● **QUOTED PASSAGE**
=== Begin Enclosure ===

When we join her today, Mrs. A hides her face in her hands. She groans, she weeps. An icy wind hits the courtyard where we’re sitting and makes the atmosphere even more desolate. Nobody can escape suffering. I know. As a social assistant, as someone who wants to relieve misery in all its forms. I empathise with her suffering, each time she looks at me with swollen eyes.
Confronting very painful situations, we improvise. How? I don’t know. Sometimes I cannot answer my own questions.
In that respect, Mrs. A is probably stronger than me. She reacts with “what are you afraid of?”, or “what is it you want in life?”
Then comes the moment when, bashfully, she talks about her most intimate dream. “I know it’s crazy”, she says, blushing, “but I’d like to own a home again”.
I know that a project for the purchase of social homes is in the making. Mrs. A’s dream therefore looks to me achievable in the medium term. The more so as she makes ever more efforts in that direction. We register for an information meeting about the project. Mrs. A’s face is beaming.
For me, this meeting is the most remarkable in my work. When I met her earlier during an inspection round at a Samusocial establishment, she had already formulated the project of becoming the owner of her home. Not exactly a project that seems compatible with the situation of a homeless person.
This association gives me the space and time necessary to achieve this aim. After all, it’s with this view that we created the My Way section. The aim is to go the extra mile, to break out of the logic of “daily survival” and support “life projects” in which our housed patients can find prosperity and a sense in life.
Isn’t that also the role of the so-called “support teams”?
Fiona, responsible for housing in the My Way section
*) We do our utmost to respect the privacy of our patients and our professional secrecy. However, we want to testify to how they must survive and how we are working together to reintegrate them. As a result, the names of places and people are deliberately omitted or changed and real-life situations are placed in a different context. There is no direct link between the photos and the stories above.

=== End Enclosure ===

(Pixel coordinate grounding data)
=== Begin Enclosure ===

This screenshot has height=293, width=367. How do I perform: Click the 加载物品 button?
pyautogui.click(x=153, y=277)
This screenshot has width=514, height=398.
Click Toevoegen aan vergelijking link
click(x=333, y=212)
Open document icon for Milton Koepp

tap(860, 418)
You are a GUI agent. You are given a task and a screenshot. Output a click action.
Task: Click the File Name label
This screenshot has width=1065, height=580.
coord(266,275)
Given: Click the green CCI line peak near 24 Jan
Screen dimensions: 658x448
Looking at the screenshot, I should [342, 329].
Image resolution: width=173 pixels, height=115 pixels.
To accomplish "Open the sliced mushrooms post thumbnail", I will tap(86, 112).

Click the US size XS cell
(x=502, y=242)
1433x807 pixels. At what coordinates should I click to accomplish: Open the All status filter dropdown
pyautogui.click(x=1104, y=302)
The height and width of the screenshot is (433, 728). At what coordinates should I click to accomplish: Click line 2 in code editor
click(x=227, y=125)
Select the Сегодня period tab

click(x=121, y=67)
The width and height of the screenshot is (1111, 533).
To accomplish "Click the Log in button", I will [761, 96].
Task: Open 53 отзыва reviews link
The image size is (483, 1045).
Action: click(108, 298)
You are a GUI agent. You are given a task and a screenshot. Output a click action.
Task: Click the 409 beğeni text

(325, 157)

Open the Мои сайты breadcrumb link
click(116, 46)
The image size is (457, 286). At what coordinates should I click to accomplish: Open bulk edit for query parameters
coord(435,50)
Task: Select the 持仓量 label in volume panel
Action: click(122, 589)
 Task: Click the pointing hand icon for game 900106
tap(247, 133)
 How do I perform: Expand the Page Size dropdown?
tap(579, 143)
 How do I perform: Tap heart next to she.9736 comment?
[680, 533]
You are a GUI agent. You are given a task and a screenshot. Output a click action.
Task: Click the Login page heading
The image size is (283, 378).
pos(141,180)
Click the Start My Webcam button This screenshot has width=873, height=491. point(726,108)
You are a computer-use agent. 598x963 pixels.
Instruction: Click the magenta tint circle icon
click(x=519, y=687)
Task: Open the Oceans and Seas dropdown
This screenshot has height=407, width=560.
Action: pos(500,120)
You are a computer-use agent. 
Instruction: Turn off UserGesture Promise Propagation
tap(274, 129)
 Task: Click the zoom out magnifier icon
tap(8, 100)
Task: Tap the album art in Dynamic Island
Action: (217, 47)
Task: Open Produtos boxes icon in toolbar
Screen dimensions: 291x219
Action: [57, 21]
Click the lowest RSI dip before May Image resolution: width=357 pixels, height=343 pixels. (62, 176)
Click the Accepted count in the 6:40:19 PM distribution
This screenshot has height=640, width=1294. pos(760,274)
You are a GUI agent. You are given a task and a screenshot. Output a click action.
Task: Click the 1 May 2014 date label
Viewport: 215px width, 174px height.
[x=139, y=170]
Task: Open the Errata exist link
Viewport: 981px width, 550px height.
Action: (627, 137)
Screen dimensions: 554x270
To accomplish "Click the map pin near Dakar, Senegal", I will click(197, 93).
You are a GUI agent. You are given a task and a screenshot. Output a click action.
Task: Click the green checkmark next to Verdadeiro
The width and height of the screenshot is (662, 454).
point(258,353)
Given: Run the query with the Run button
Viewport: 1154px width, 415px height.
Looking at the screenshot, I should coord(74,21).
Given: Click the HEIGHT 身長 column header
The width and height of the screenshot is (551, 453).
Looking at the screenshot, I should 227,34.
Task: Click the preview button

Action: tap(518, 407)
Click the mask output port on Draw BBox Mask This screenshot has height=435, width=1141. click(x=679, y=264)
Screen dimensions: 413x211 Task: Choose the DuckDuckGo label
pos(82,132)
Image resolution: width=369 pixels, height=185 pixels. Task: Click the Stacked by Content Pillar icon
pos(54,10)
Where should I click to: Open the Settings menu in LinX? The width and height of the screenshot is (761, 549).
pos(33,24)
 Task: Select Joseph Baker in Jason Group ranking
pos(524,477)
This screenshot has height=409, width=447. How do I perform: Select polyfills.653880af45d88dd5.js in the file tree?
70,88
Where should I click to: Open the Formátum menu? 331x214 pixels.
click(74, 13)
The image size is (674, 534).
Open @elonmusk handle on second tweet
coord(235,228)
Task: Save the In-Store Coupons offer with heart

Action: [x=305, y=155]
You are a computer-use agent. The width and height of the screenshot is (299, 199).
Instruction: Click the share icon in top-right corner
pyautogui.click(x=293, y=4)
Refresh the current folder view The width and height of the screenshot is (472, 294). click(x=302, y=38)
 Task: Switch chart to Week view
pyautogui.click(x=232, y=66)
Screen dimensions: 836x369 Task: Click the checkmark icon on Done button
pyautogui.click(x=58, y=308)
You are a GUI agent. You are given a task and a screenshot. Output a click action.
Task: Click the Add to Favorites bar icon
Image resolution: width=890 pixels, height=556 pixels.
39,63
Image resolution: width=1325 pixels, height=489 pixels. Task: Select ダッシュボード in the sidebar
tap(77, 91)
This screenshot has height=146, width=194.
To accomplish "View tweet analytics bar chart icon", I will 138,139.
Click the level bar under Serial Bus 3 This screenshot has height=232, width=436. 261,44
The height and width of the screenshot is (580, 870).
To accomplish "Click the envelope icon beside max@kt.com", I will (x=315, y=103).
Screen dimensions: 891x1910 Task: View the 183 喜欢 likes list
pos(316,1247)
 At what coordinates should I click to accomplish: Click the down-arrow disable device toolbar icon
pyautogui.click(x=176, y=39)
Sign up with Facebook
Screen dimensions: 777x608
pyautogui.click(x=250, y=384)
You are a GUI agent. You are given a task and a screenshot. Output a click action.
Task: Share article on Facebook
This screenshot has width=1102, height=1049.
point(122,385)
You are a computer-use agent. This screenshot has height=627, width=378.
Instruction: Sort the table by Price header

=== End Enclosure ===

● **ABOUT THIS TASK**
In the account of Mrs. A, what does she say is her most intimate dream?

● **RESPONSE TO THIS EXERCISE**
She would like to own a home again.